**Exercise text**
________

Shortfall in fuel supply forces patients to shiver in CD Hospital

Mir Farhat
Srinagar, Jan 23:  In Srinagar’s Chest Disease Hospital, a 70-year-old patient, battling acute chest disease, is keeping himself warm with a Kangri held beneath a green blanket.
It is afternoon and the hospital has switched off its central heating system even when it is most needed by patients admitted for their serious chest diseases.
Not only him, but most of the patients in the five wards of the hospital are finding it tough to bear the freezing winter season, when temperature plummets to sub zero.
“It is very cold in the ward. My son has brought this Kangri from home for me. I am admitted here for the last five days but I didn’t feel the warmth from the heating system which is installed in the hospital,” the patient said.
Being one of the oldest hospitals in the State, it has long ago fitted a central heating system in its wards and corridors. But the deficit fuel supply by the Government forces its administrators to shut it for most of the day.

________

**Data below**

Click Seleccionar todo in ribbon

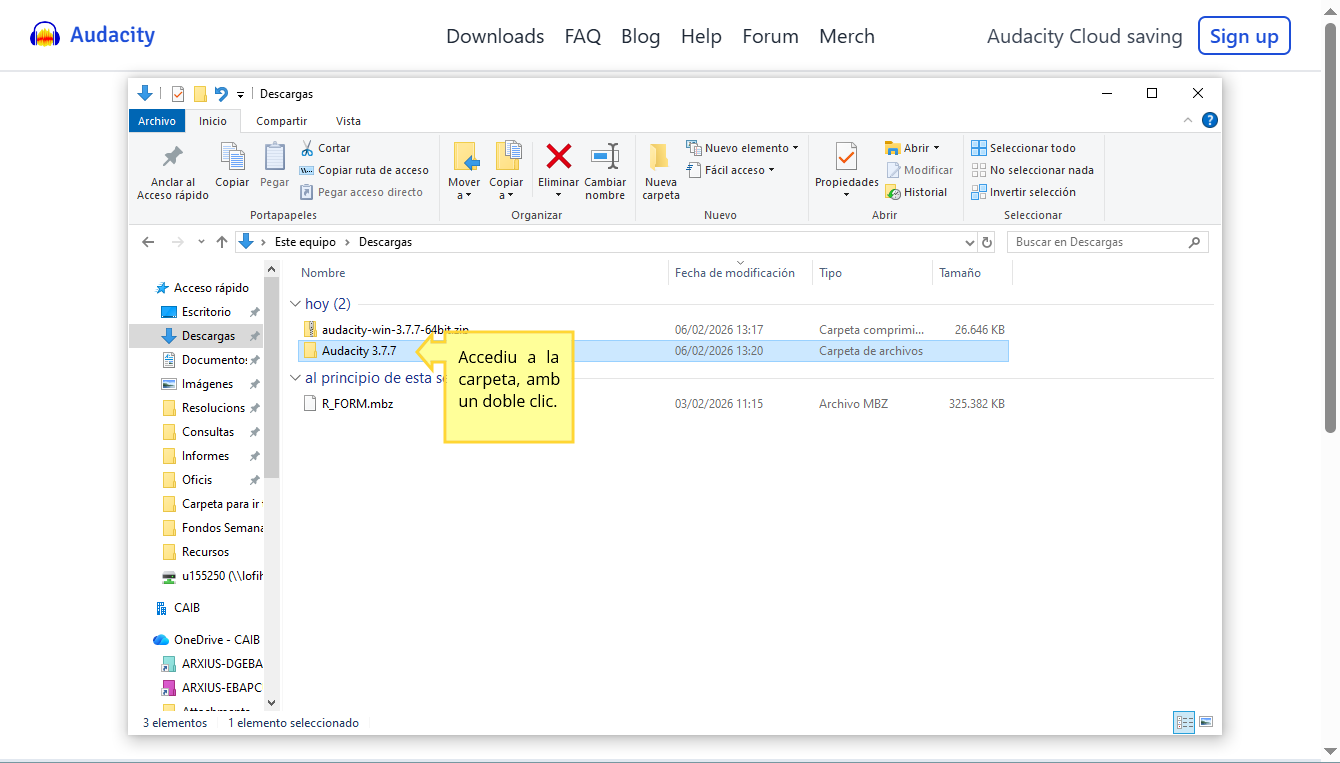[x=1023, y=148]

________

**Work instruction 1**
According to the Chest Disease Hospital article, why do the administrators shut the central heating for most of the day?
**Work instruction 2**
Print the part of the Chest Disease Hospital article that opens with the words containing "It is afternoon" and closes with "to sub zero.".
**Work instruction 3**
Write what comes next in the Chest Disease Hospital article, picking up after its final sentence.
The lines have no connection to the article about the Chest Disease Hospital.

**Exercise response 1**
The Government supplies too little fuel.

**Exercise response 2**
It is afternoon and the hospital has switched off its central heating system even when it is most needed by patients admitted for their serious chest diseases.
Not only him, but most of the patients in the five wards of the hospital are finding it tough to bear the freezing winter season, when temperature plummets to sub zero.

**Exercise response 3**
Besides Kangris, some of the attendants have brought water bottles from home for their patients. But due to turning off the heating system the hospital does not have hot water in its water supply system.
A doctor working in the hospital said: “Patients cannot be expected to shiver in their beds when they are recovering from operations.”
The Chest Diseases (CD) receives 48,000 liters of fuel less than it needs.
Medical Superintendent of the hospital Dr Riyaz Ahmad Rangrez told Excelsior that due to the shortfall in fuel supply they have to switch off the central heating system.
“We have to run the hospital within the budget. We require 1, 32000 litres of fuel for winter season, but we are supplied only 84, 000 litres. Due to this deficit, we cannot run the heating system throughout the day. The central heating system operates between 5 pm to 12 am to keep the hospital wards warm”, he said, adding in future the hospital will face more difficulty in keeping the wards warm.
An official in the Government Medical College (GMC) said all its associated hospitals are running short of funds to run the central heating facilities. Paucity of the funds has forced the hospitals to purchase the fuel on debt.
The official said they have raised the issue with the top Government officials. “Until the Government provides required funds, the patients will keep feeling cold,” he said.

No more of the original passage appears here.